Define how to request features which require user consent

[toji]

We've identified that there will be multiple features that WebXR will want to expose over time that will require some form of user consent. This subject has gone back and forth a LOT, and I'm not going to try to capture all of the discussion again here, but instead present my current thinking and iterate from there.

We want the request for these features to have certain properties (Partially pulled from #330):

• We want to avoid a scenario where some browser are forced into presenting the user with a sequential series of dialogs for common scenarios. And example of this "forced" behavior is if the creation of a session requires a permission prompt, and then calling a method on the session also requires a permission prompt. The UA can't do anything to make the presentation less jarring because the session has to fully resolve before the next permission is even requested.
• Ideally there's a way to allow the browser to bundle all the necessary permissions into a single dialog if desired/applicable.
• The system should also allow for bespoke feature requests at the time they're actually necessary. (ie: Not requesting access to RGB camera data until the user clicks a "take a photo" button.)

The most straightforward way I see for addressing that is to simply pass the requested features into the session request call, either as dictionary keys or possibly and array of strings. For the moment I'm going to suggest the dictionary key route:

navigator.xr.requestSession({
  mode: 'immersive-ar',
  lightingEstimation: true,
  environmentMeshing: true
}).then(/* ... */);

And for bespoke feature requests afterwards have an explicit function that takes in the same dictionary args (minus the session mode):

xrSession.requestFeatures({
  lightingEstimation: true,
  environmentMeshing: true
}).then(/* ... */);

The UA should not reject the session if any of these features are either not supported or the user does not consent to giving access to them.

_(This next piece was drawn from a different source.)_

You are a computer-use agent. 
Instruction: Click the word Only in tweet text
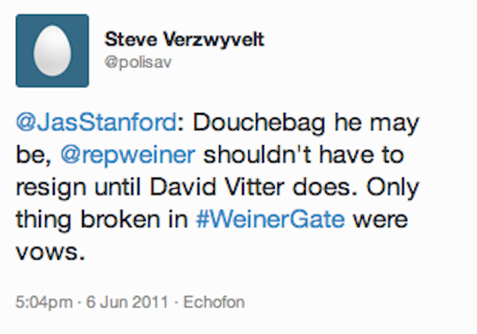pyautogui.click(x=393, y=188)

Instead the session should still be created like normally and the mechanism for accessing the feature once enabled should be null/reject/report an error/whatever failure mode is appropriate. No differentiation should be made between the feature not being supported and the user denying consent to avoid leaking information about the users system without their permission. That way we're encouraging developers to be responsive to varying feature sets. If a feature is deemed to be absolutely critical for developers to identify prior to starting a session it should be handled by the mechanism discussed in #423.

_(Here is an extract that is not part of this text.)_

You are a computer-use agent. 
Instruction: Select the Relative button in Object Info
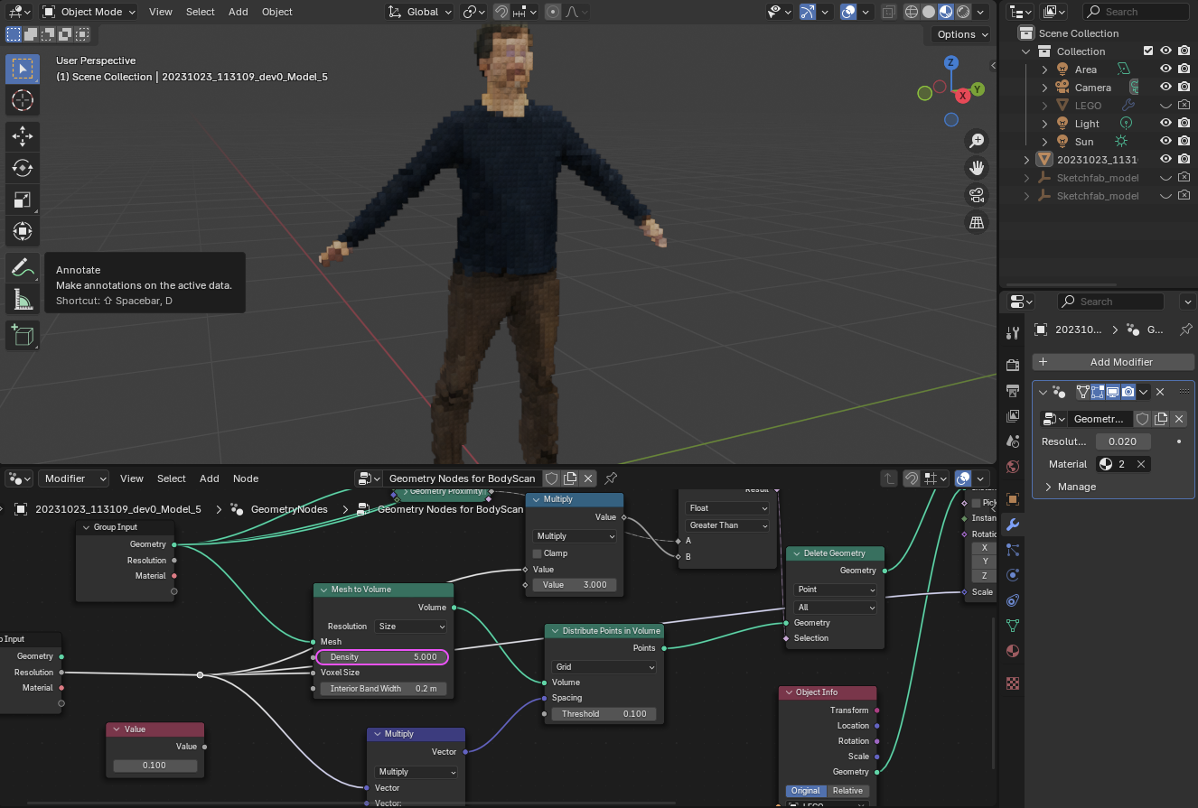(x=847, y=791)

To that end, it's natural to draw some parallels between this and #423, and as such it feels like they should both use the same mechanism for identifying features (and maybe even share enums) but at the moment I'm going to recommend against that. For one, use of dictionary keys makes it possible to make the permission requests more expressive. For example: lightingEstimation: 'ambient' instead of a simple boolean. Also, since the request model should allow session creation to still succeed even when there feature isn't supported, dictionaries provide the right implicit guarantee. Keys that aren't understood will be safely ignored. If we used an array of enums then passing an unrecognized enum would cause the call to fail. (Desirable for requirements, not here.) We could get around that by simply stating that an array of strings is passed instead, but I've already gotten feedback that's seen as a bit weird in terms of web platform ergonomics.

[blairmacintyre]

I like this. One question: if a feature isn't available (either not supported, or because the user declines permission), how is this exposed.

When thinking about geoAlignment, I imagined requesting it (in this case, adding geoAlignment: true into your list of features) and then having a way to query the resulting session. One way might be to add a features property to the resulting session that contains the same set of properties as was requested (e.g., mode, lightingEstimation, environmentMeshing in your requestSession example above) with the corresponding values for the session.

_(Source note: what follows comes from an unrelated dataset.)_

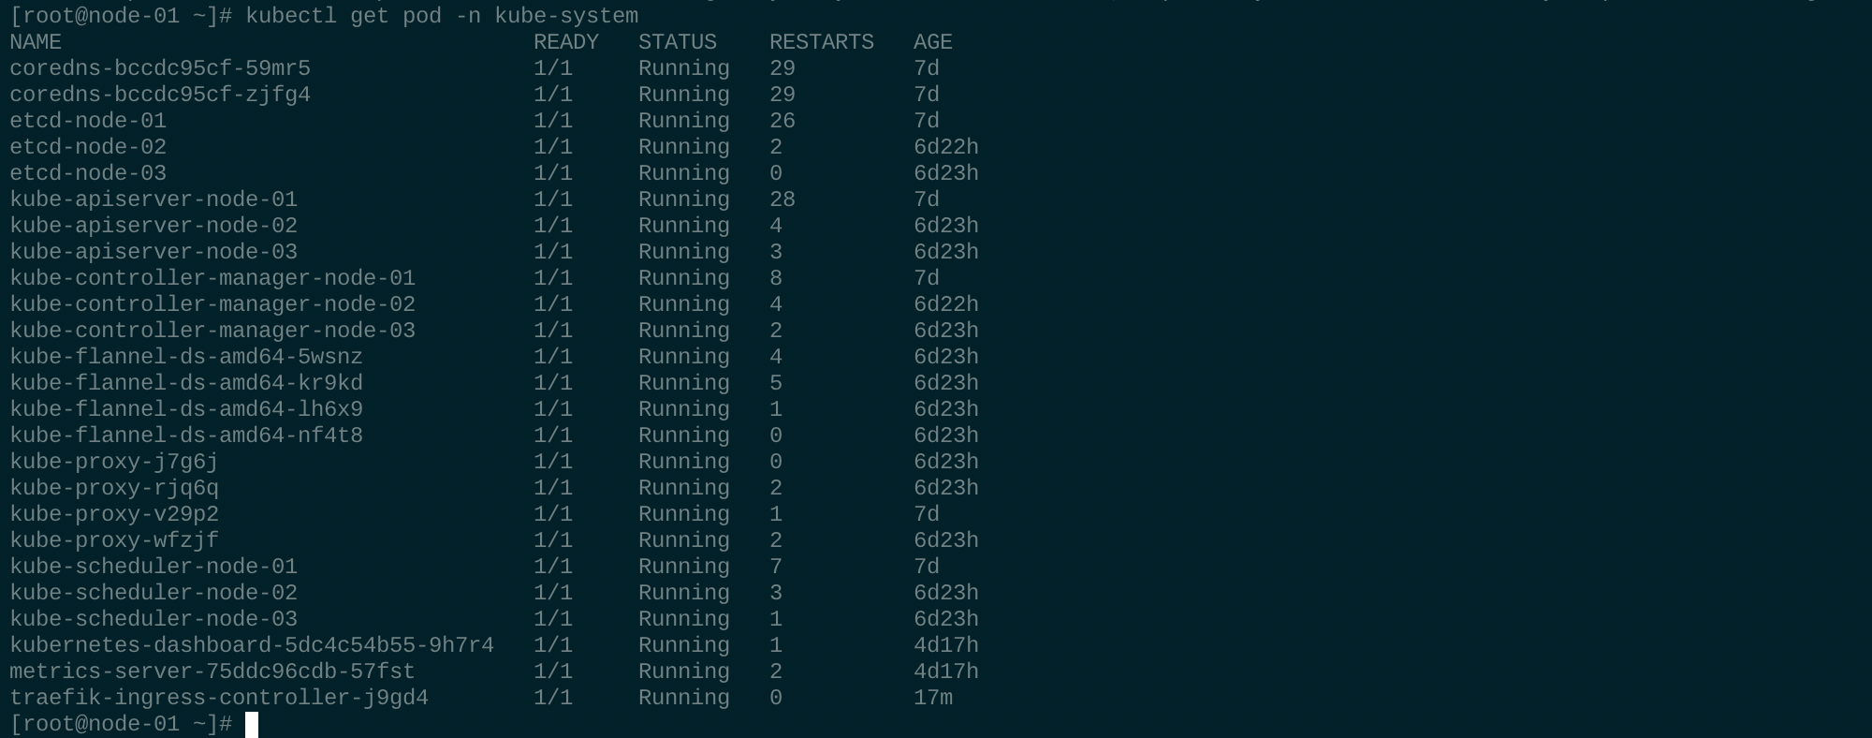Click the restart count 28 for kube-apiserver-node-01
The image size is (1872, 738).
tap(782, 199)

This means for example, an app knows immediately if a browser supports meshing, versus not just having received a mesh yet. In the former case, it can do what it needs to do to work without meshing. In the later case, it might display a floating hint asking the user to "look around" (or whatever).

aside: can we add "geoAlignment: true," to these examples, since it's a pretty good candidate for this approach. There are a lot of platforms that might not support this, or ones that might support it intermittently. In particular, on a device like Hololens on ML1, with no compass, supporting geoAlignment of the coordinate system may be impossible to do transparently at the framework level since there will be no sensor for heading. But, one could imagine the platforms extending their mapping capabilities to allow some sort of offline (manual or automatic) alignment of maps with geospatial coordinates in the future; in such a case, geoAlignment might return true ("it's possible"), but a separate geoAlignment property on the session might be true or false depending on if the coordinate frames are currently aligned. I can imagine other features might have a similar need to differentiate between "feature available and allowed" and "feature currently active", beyond meshing and alignment.

[cwilso]

One more question - if one or more features require user consent, I'm presuming the resolution of the session creation will async wait until the user consent resolves or rejects. Are we concerned that this might expose (through timing) the difference between not supported and not allowed?

[toji]

The presumption about the promise not resolving until consent is given is correct. Good point about the timing "attack", though I'm not sure how big of a concern it is?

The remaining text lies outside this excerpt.